• **Required work**
Copy, with no pictures, the line that contains "At what coordinates" and each line after it down to the end of the entries below, exactly.

Data entries

[Start of section]

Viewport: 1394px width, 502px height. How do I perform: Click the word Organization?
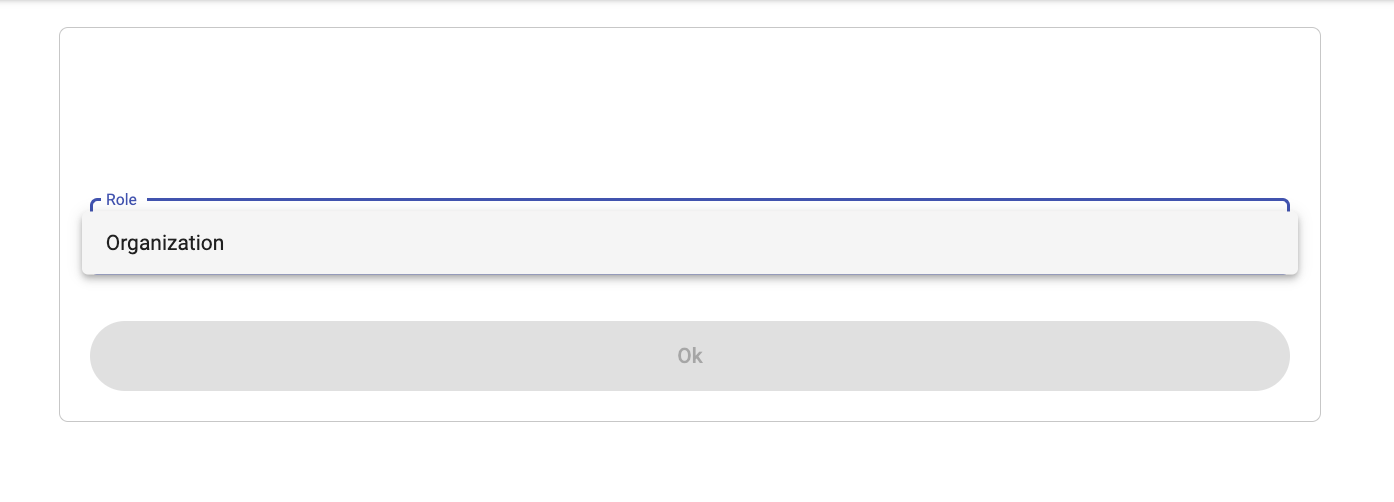click(165, 243)
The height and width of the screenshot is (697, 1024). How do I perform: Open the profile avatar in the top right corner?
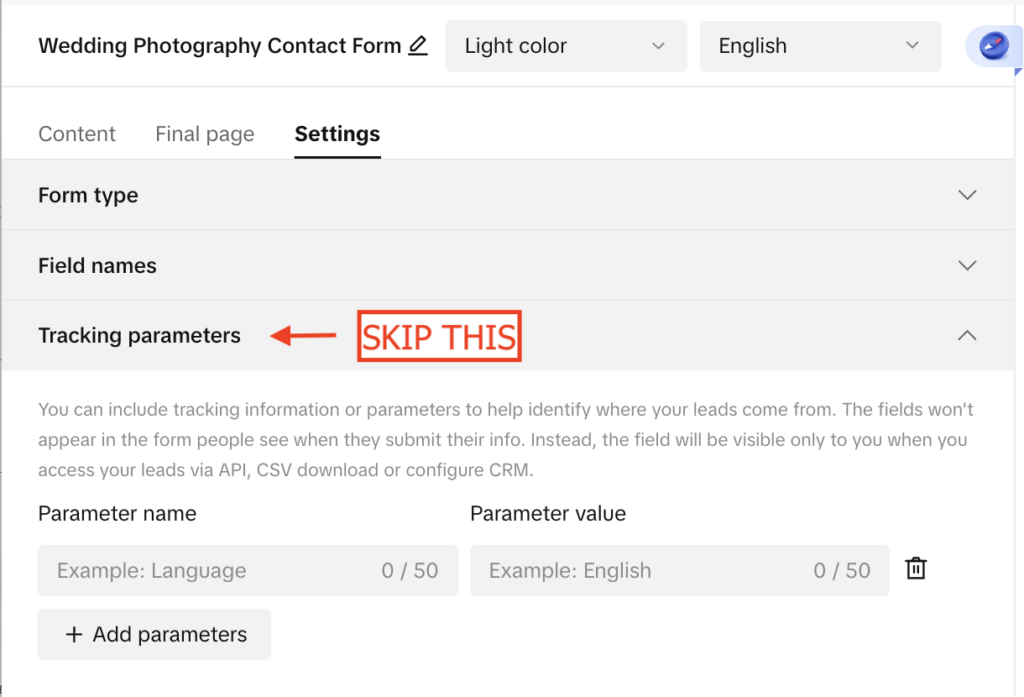[994, 46]
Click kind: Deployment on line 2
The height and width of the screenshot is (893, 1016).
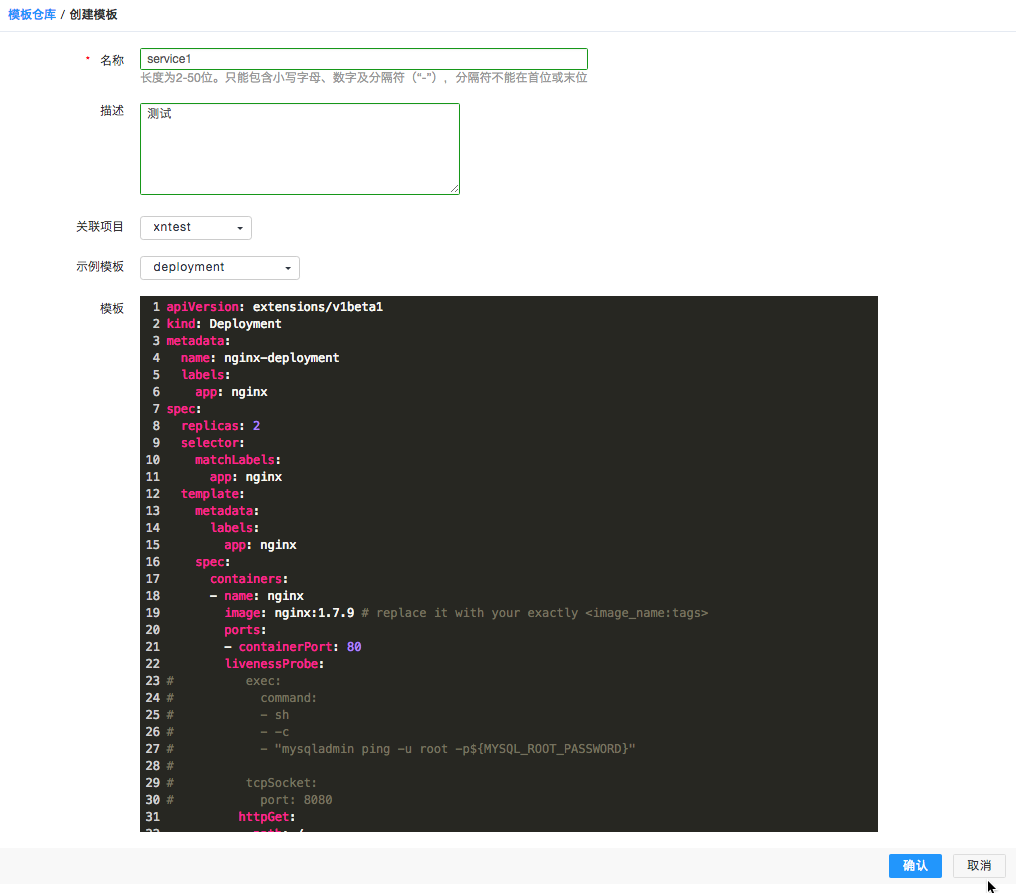pyautogui.click(x=222, y=323)
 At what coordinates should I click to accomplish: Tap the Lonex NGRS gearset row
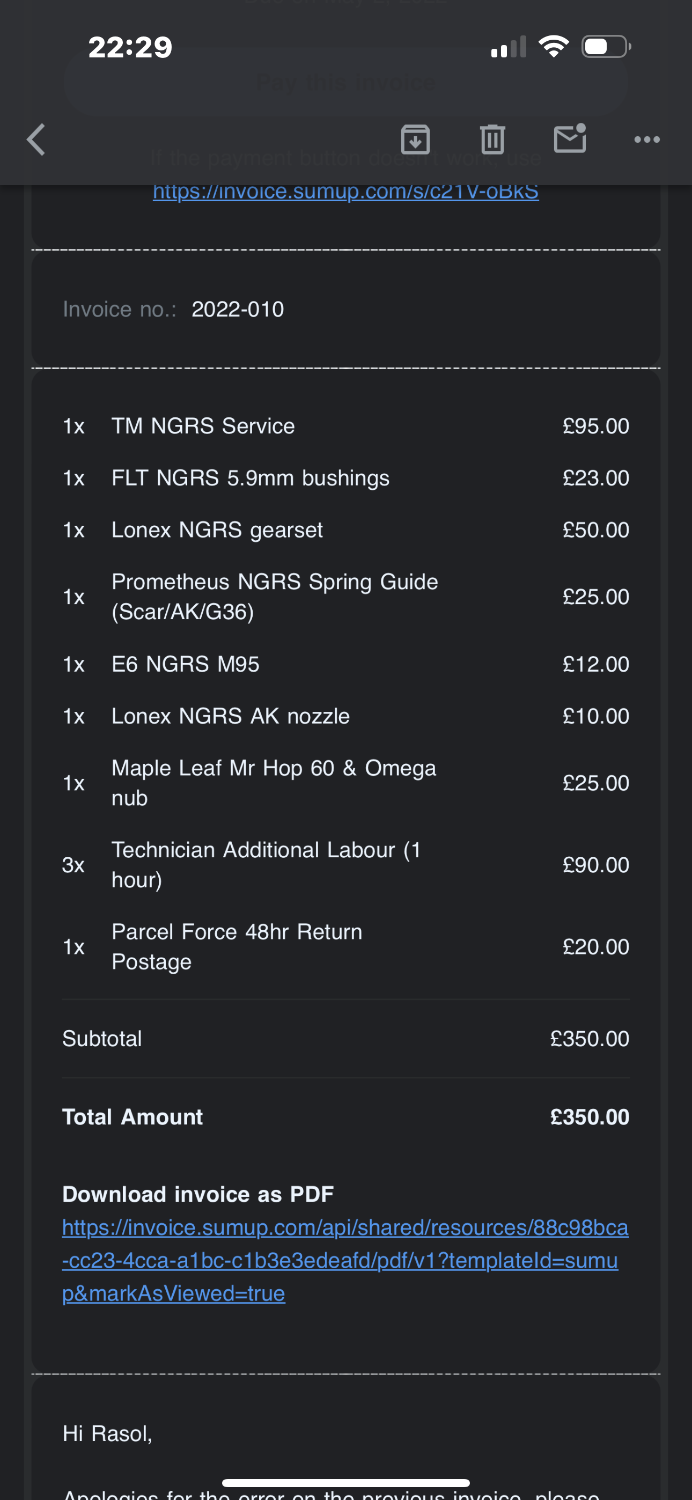tap(217, 530)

[End of section]

• **Exercise output**
 At what coordinates should I click to accomplish: Tap the Lonex NGRS gearset row
tap(217, 530)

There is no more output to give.